How does Obsidian approach AI without breaking its privacy and local-first principles?

Ango says Obsidian already has GPT-style integrations through community plugins like Text Generator, and the plugin ecosystem can move quickly. But he prefers AI that is local-first and private, with inference happening on the user’s machine and minimal data leaving the device. He points to the difficulty of local training/inference (GPU intensity and setup complexity) and suggests waiting for more mature open-source model options before attempting core-level solutions. In the meantime, community plugins fill the gap.

What sharing and collaboration problems remain, and how does the team think about them?

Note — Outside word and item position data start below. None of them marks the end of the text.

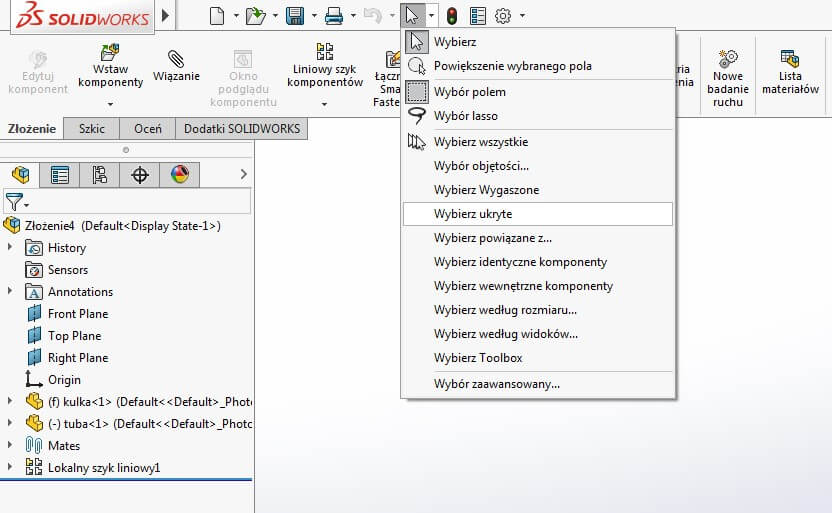Click the New document icon

[217, 16]
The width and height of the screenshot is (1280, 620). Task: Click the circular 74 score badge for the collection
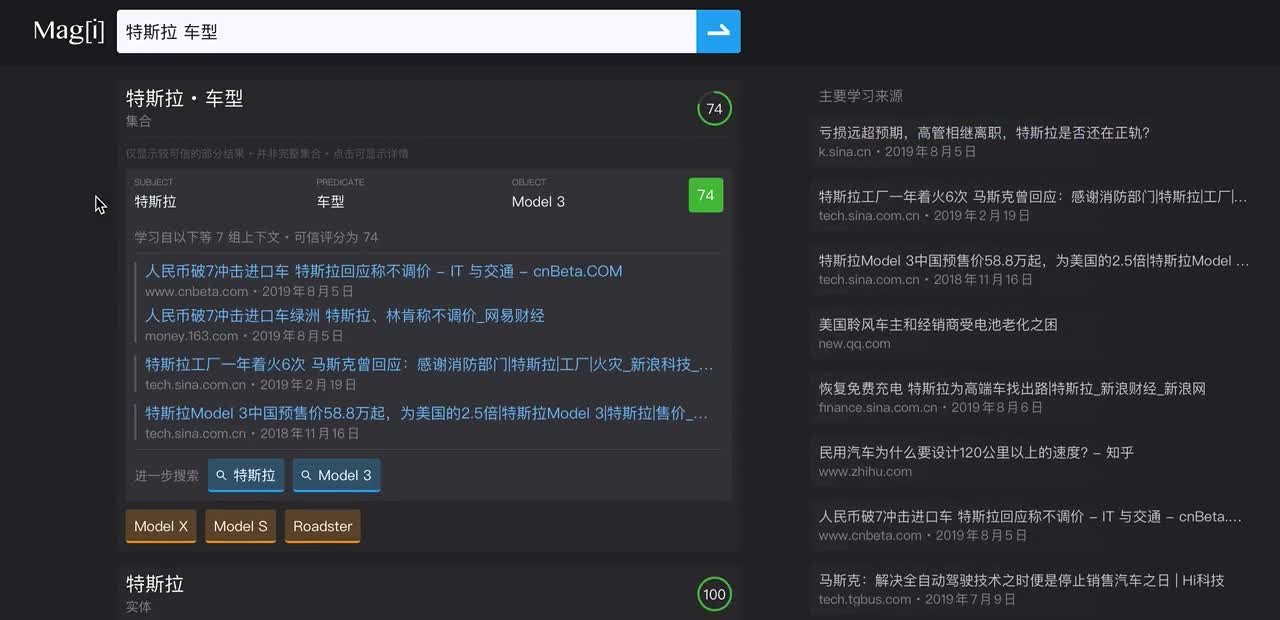pyautogui.click(x=714, y=108)
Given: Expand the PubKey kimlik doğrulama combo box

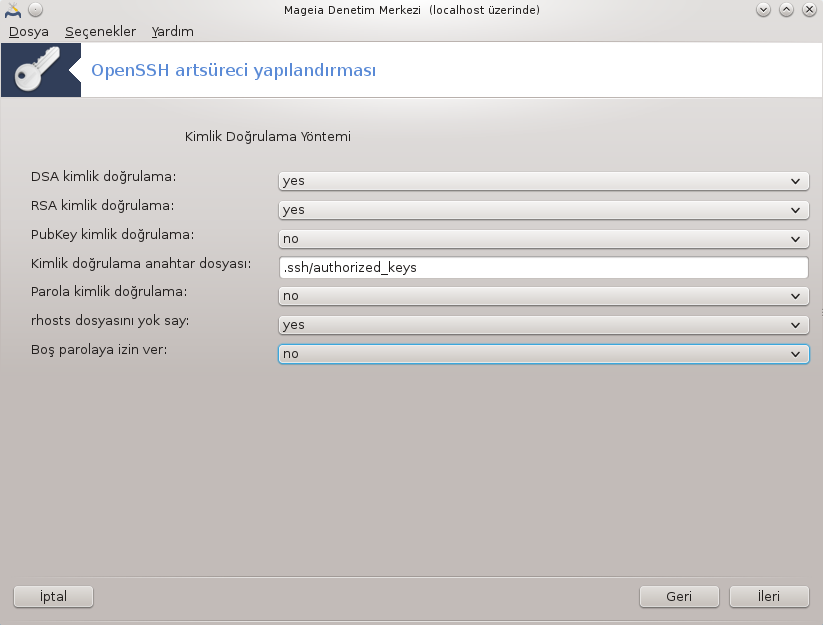Looking at the screenshot, I should [543, 239].
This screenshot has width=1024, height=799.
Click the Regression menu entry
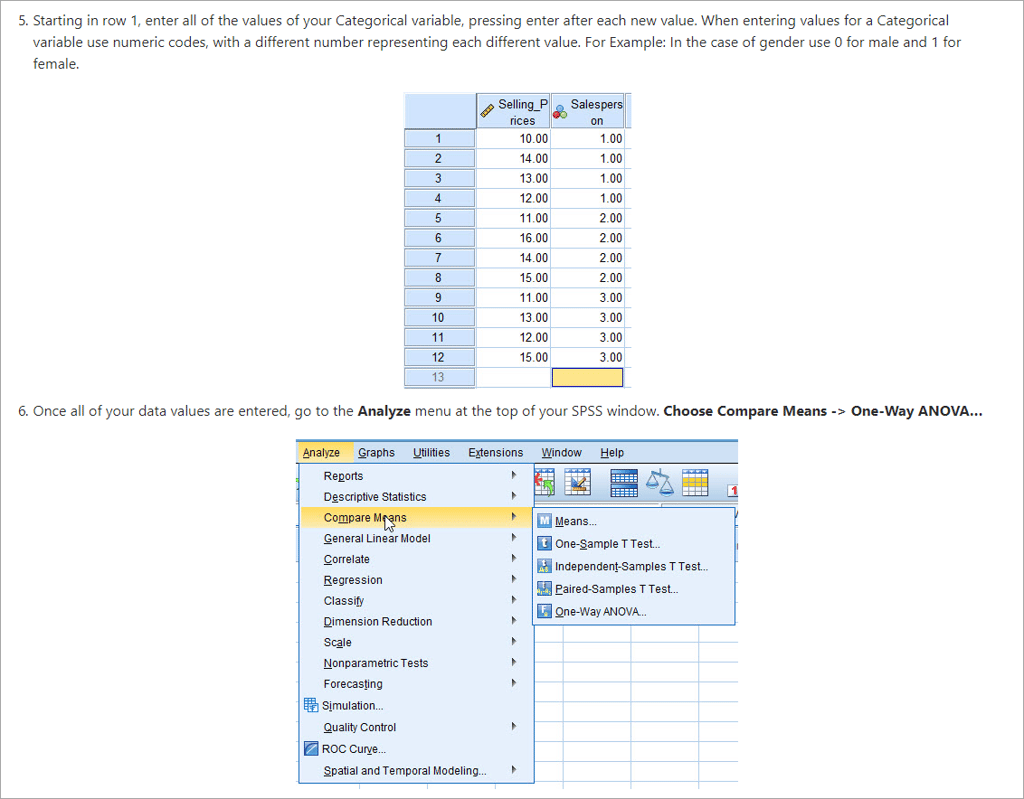point(353,580)
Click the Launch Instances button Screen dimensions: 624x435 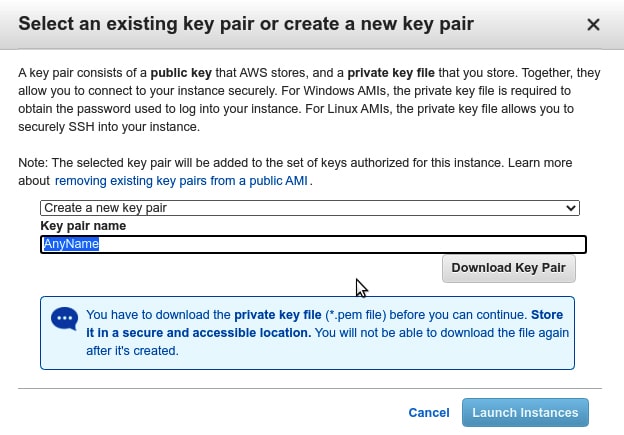(525, 412)
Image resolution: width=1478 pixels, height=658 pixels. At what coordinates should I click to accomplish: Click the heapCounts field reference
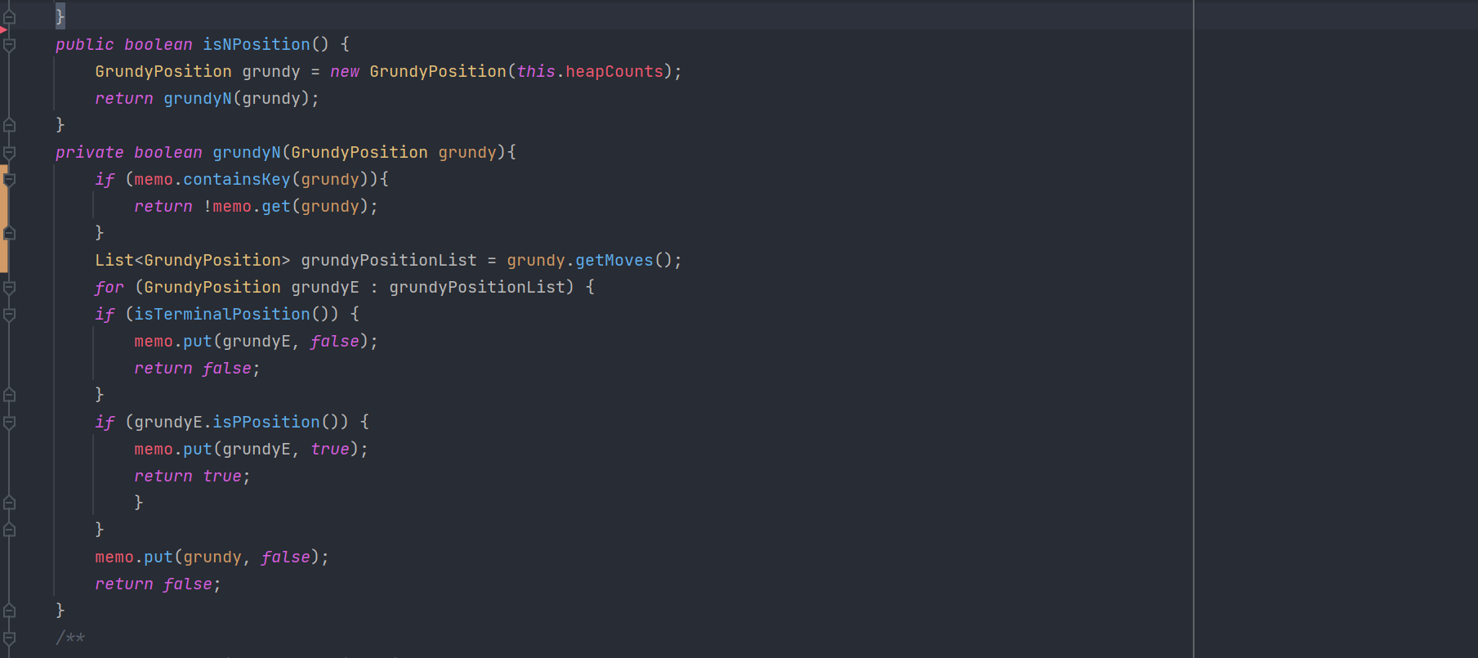pos(614,71)
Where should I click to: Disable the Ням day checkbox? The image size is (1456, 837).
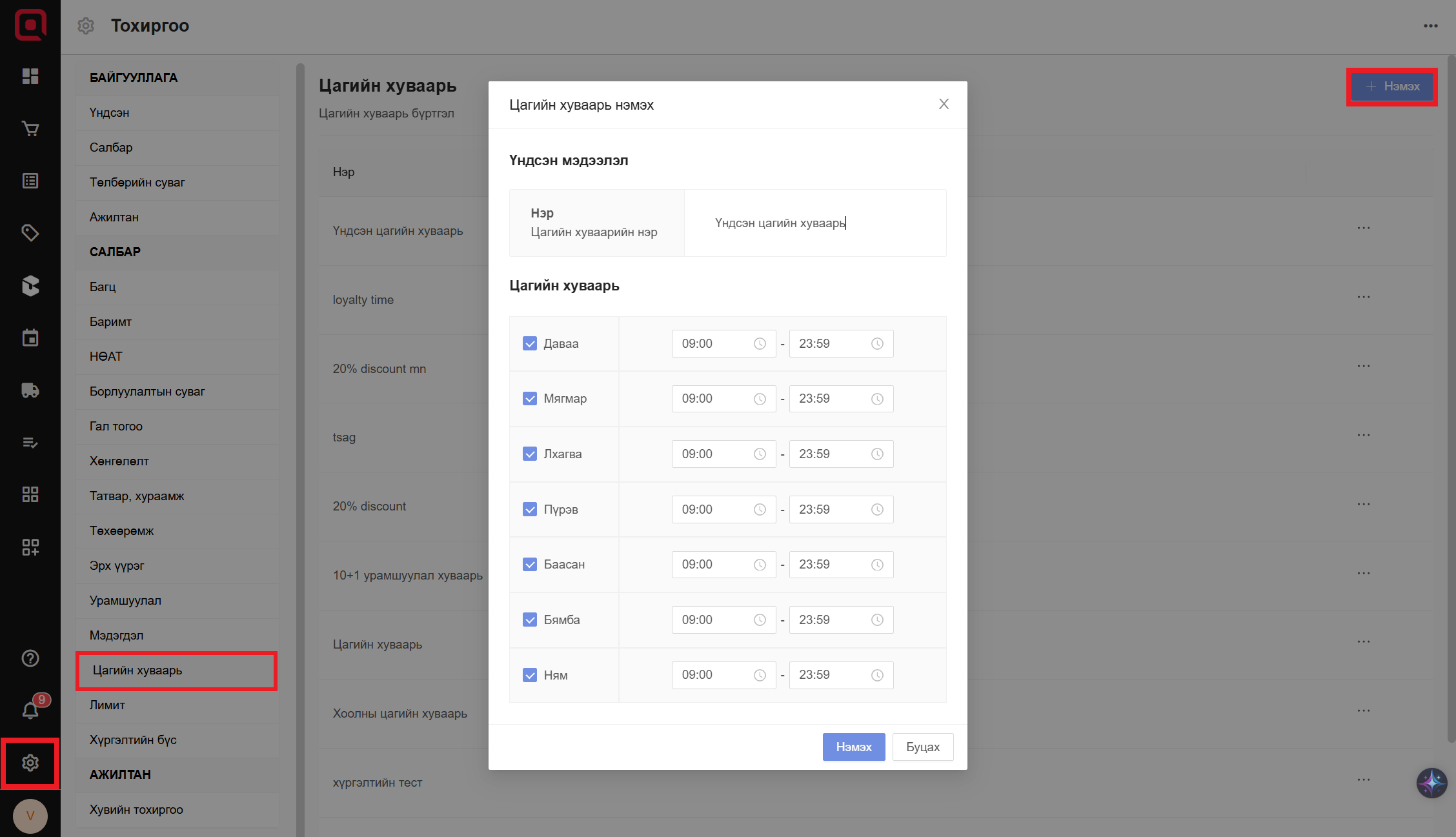coord(530,675)
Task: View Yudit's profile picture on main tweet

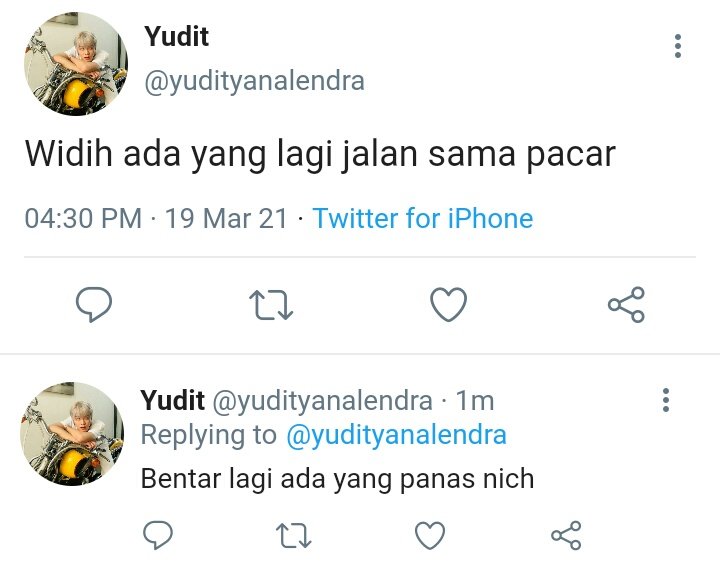Action: point(76,64)
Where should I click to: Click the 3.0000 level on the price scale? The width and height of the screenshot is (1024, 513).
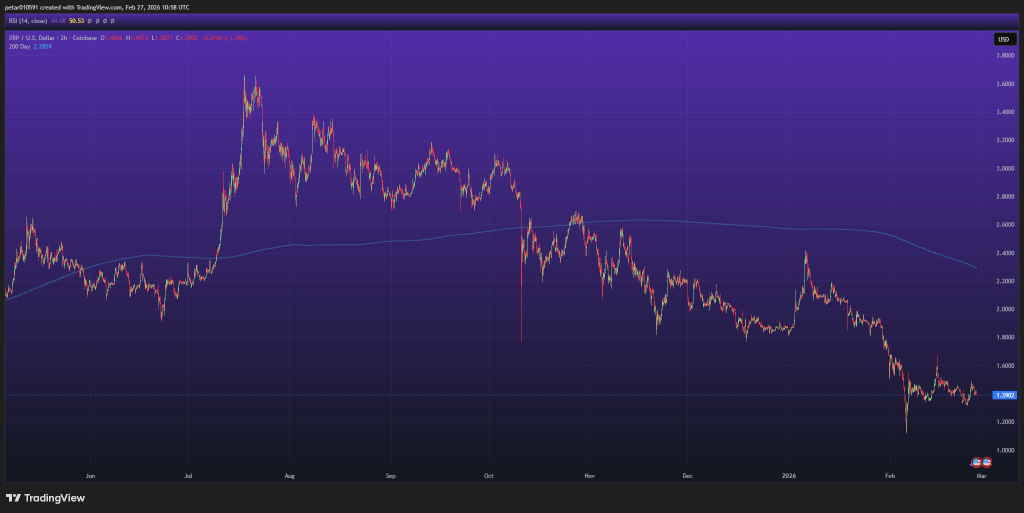coord(1005,168)
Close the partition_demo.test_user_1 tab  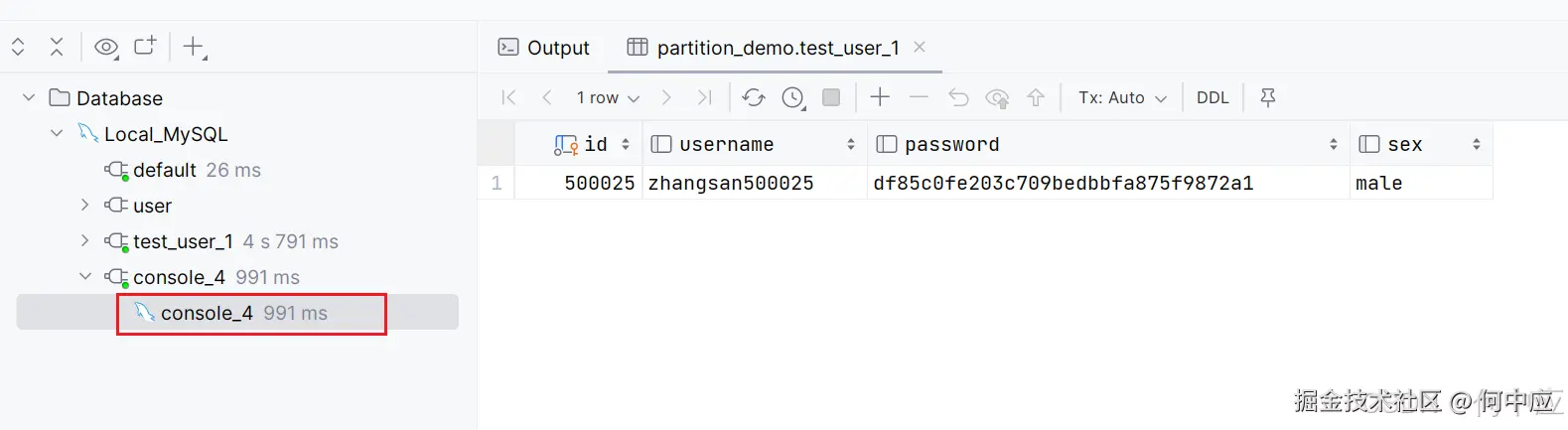(920, 47)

Ango and Nicole discuss that Obsidian excels for isolated personal use but struggles when multiple people need shared repositories or coordinated access. Ango distinguishes several sharing use cases—publishing entire vaults to the external world, sync-based shared vaults for internal teams, link-based single-note viewing for people who don’t want to learn Obsidian, and true collaboration workflows akin to Google Docs/Notion. The team’s challenge is sequencing these features while staying consistent with privacy principles, especially because encryption limits what a browser-based editor could do.

Review Questions

  1. Which three pillars does Ango name as Obsidian’s core design priorities, and how does each one shape product trade-offs?
  2. What arguments does Ango give for why plain-text Markdown should outlast Obsidian as an app?
  3. How do Ango and Polaine justify the plugin system despite user complaints about setup complexity and “jank”?

Key Points

  1. 1

    Stephan Ango (Kepano) anchors Obsidian’s long-term strategy in privacy, note longevity, and extensibility, with plain-text Markdown treated as the durable layer.

  2. 2

    Local-first performance is presented as a productivity advantage over cloud tools, especially for offline use and low-latency editing.

  3. 3

    The rise of Obsidian clones is viewed as healthy “ecosystem diversity,” provided tools avoid drifting into app-specific syntaxes that harm interoperability.

  4. 4

    Obsidian’s plugin model is a deliberate trade-off: it enables transformative customization but can create a less cohesive experience for new users.

  5. 5

    Roadmap priorities emphasize foundational “primitives” like metadata and improvements to publish/sharing, rather than expanding into a bloated all-in-one suite.

  6. 6

    AI integration is approached cautiously, with a preference for local-first, private inference aligned to Obsidian’s privacy principles.

  7. 7

    Sharing is treated as a multi-problem area (publishing, shared vaults, single-note links, collaboration), each requiring different solutions under the same privacy constraints.

Highlights

Ango argues that the app can become obsolete, but Markdown/plain text should remain usable for centuries—making file format durability the real product.
The plugin ecosystem is defended as a feature, not a bug: powerful add-ons can turn Obsidian into something “completely else,” similar to how mobile platforms make the whole device feel like the active app.
Metadata is singled out as a key primitive: improving how users add and query structured information could unlock richer workflows without forcing everyone into painful YAML or SQL-like syntax.
AI is framed as a privacy and performance problem first; local-first inference is the goal, but hardware and model maturity determine how quickly core support can arrive.
Sharing is broken into distinct use cases (vault publishing, shared vaults, link-based note viewing, and collaborative editing), and the team prioritizes them based on feasibility and principles.